→ Task to complete
Leave out the pictures and output exactly the lines below from the one with "Click the scrollbar down arrow" down to the one with "The image size is (1564, 740).", both of them included.
-.-.-
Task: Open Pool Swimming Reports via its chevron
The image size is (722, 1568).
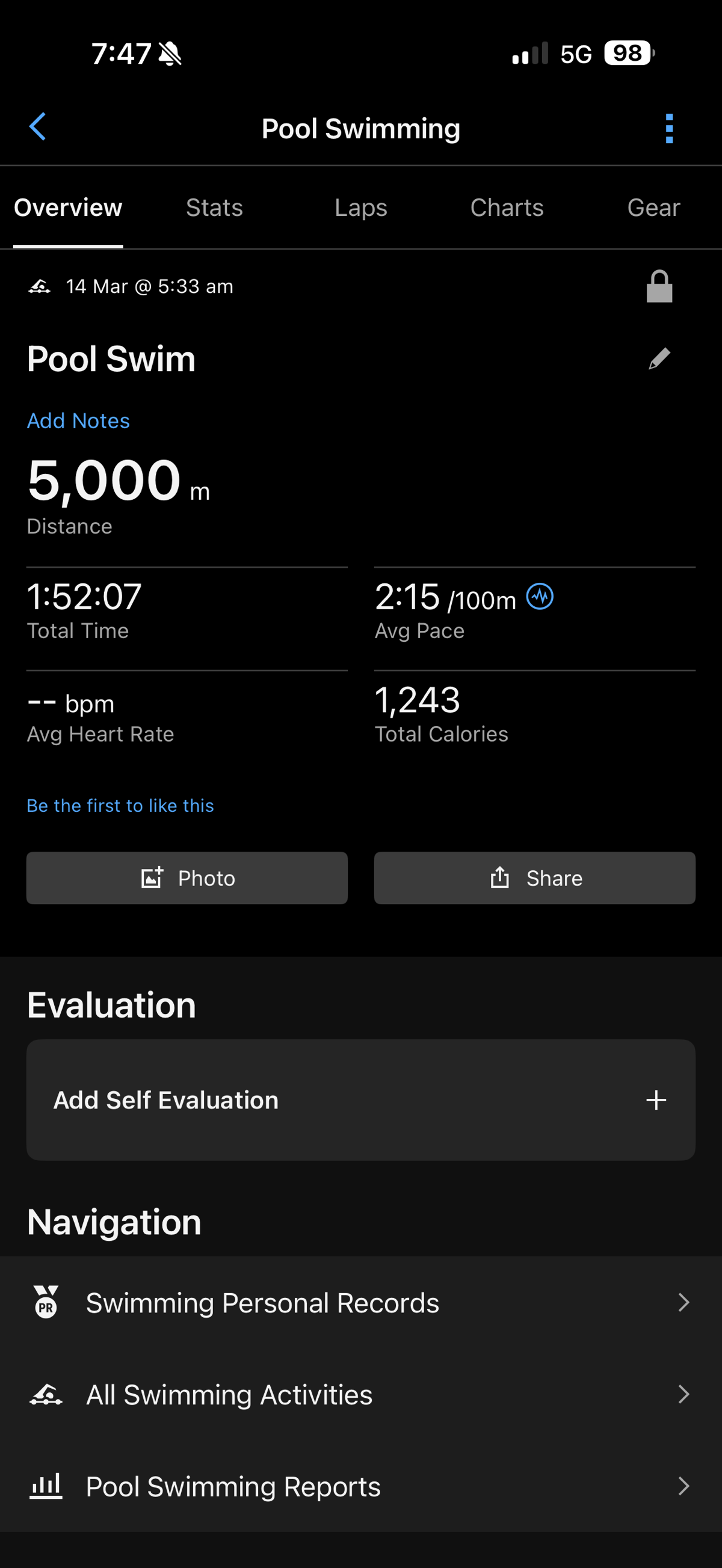Action: pos(683,1486)
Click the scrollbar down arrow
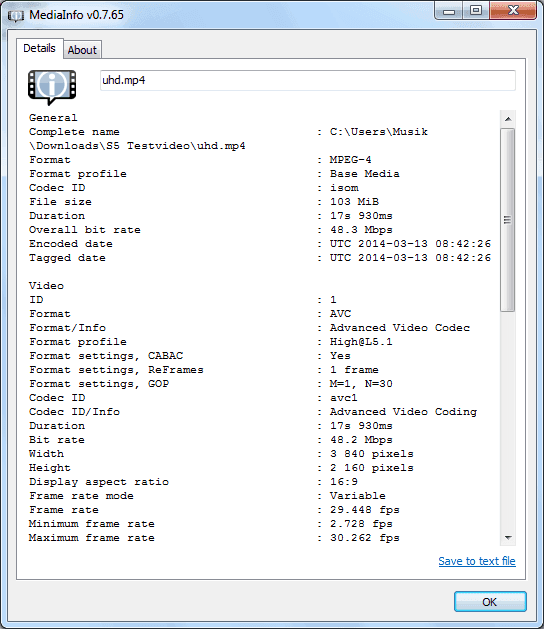The height and width of the screenshot is (629, 544). (x=508, y=538)
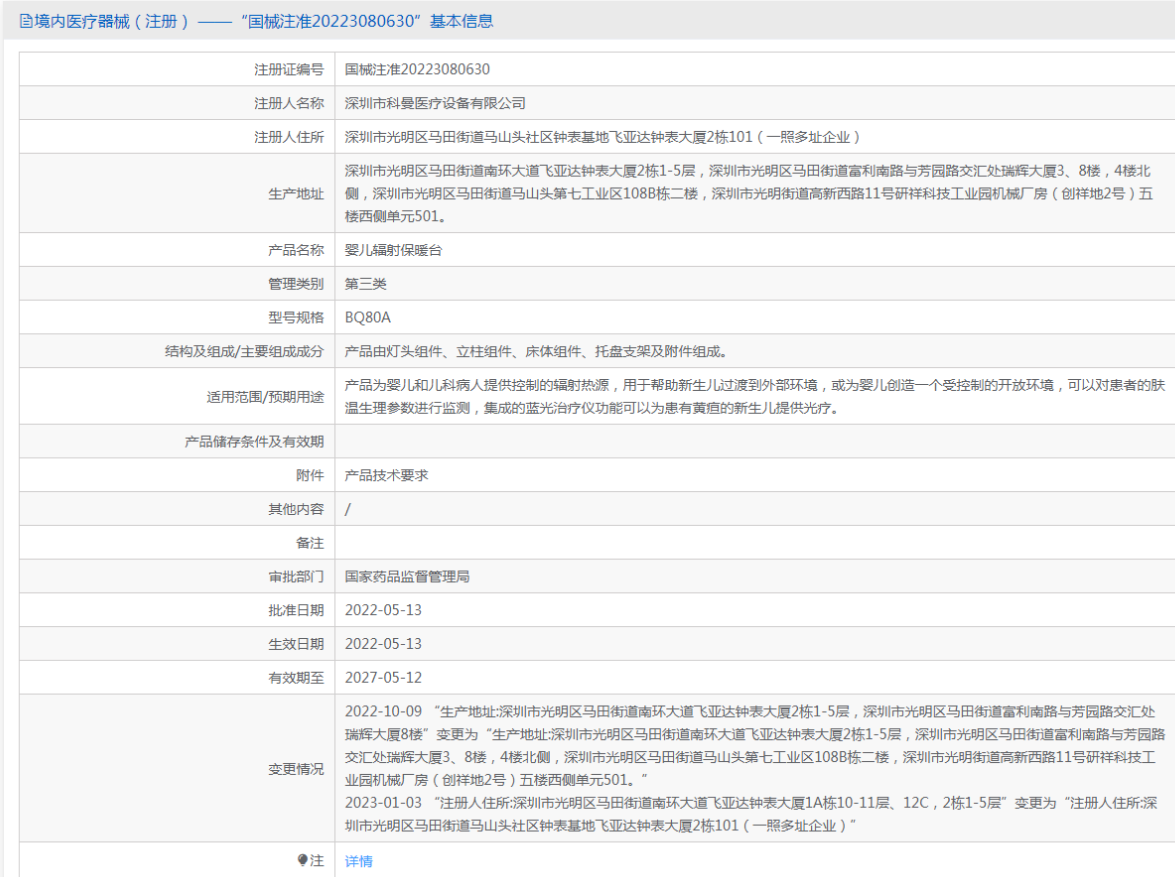Click the 生产地址 row label
This screenshot has height=877, width=1175.
(x=296, y=194)
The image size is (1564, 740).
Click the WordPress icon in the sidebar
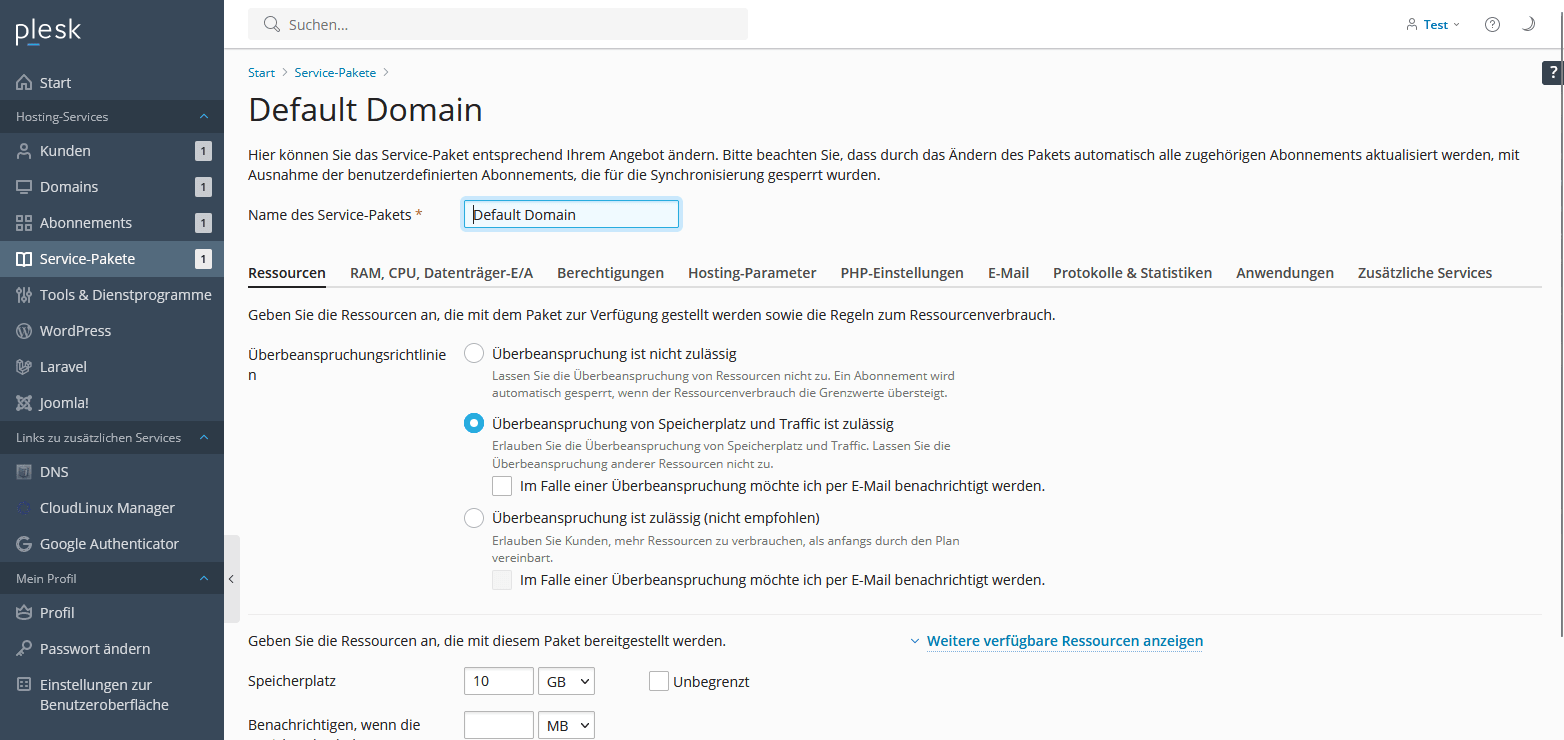[24, 331]
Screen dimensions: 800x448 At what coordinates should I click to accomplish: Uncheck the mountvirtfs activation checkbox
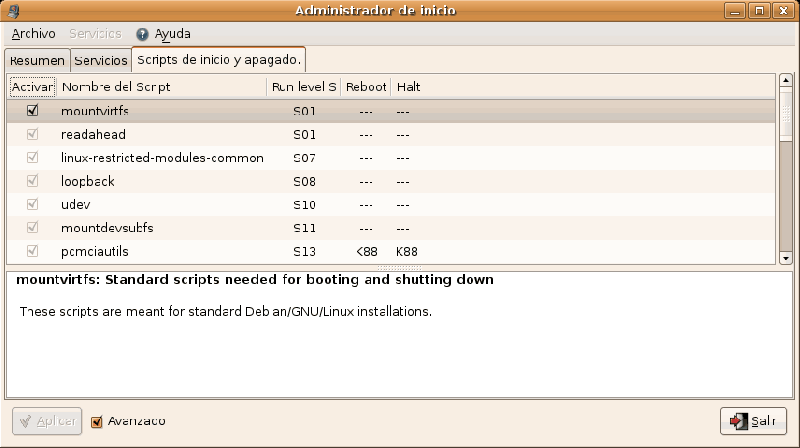click(33, 111)
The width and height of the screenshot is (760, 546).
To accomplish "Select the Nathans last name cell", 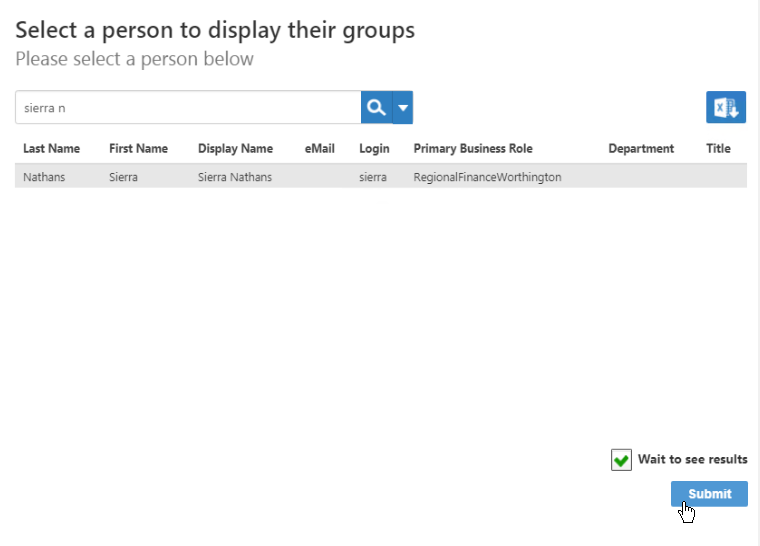I will (x=45, y=177).
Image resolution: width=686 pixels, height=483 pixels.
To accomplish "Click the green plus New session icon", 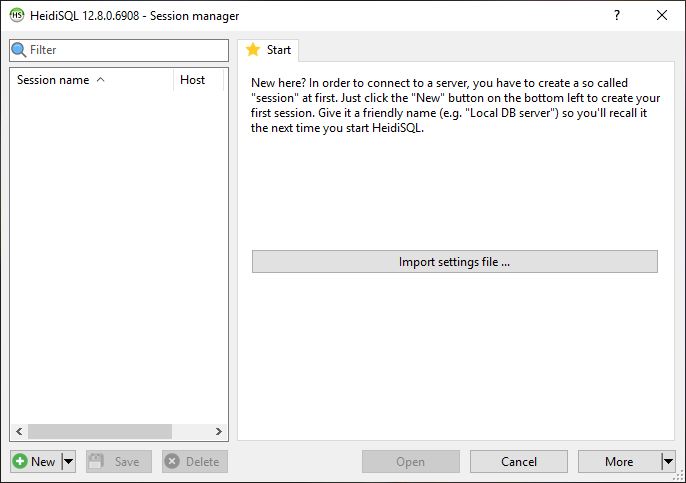I will coord(20,461).
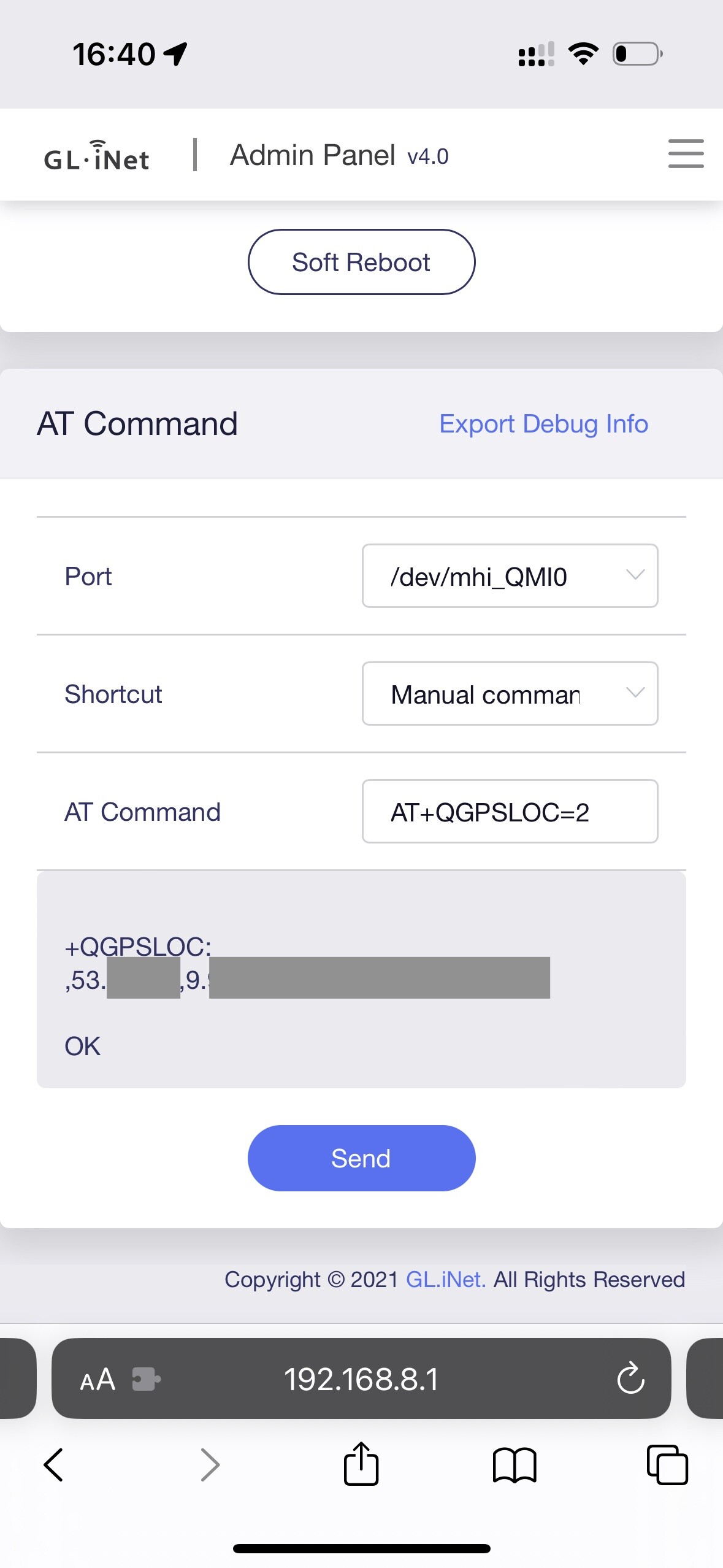Go back using Safari back arrow

coord(53,1464)
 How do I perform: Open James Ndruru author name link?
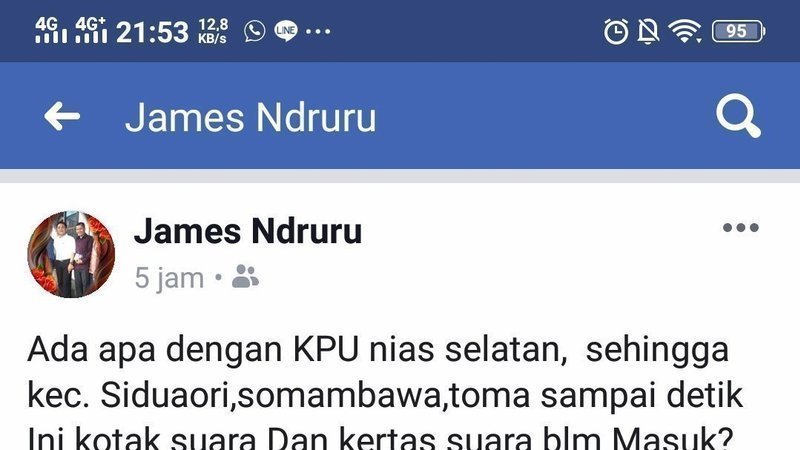248,231
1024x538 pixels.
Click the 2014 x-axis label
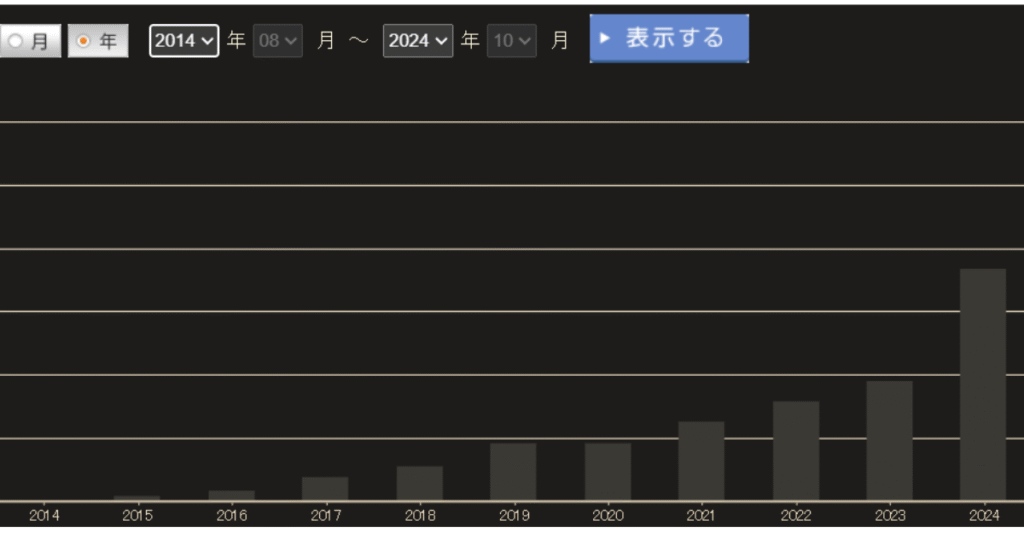(44, 516)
-.-.-
→ Task answer
Click the scrollbar down arrow
The height and width of the screenshot is (629, 544). (x=508, y=538)
Click the 生产地址 row label
This screenshot has height=877, width=1175.
(x=296, y=194)
The image size is (1564, 740).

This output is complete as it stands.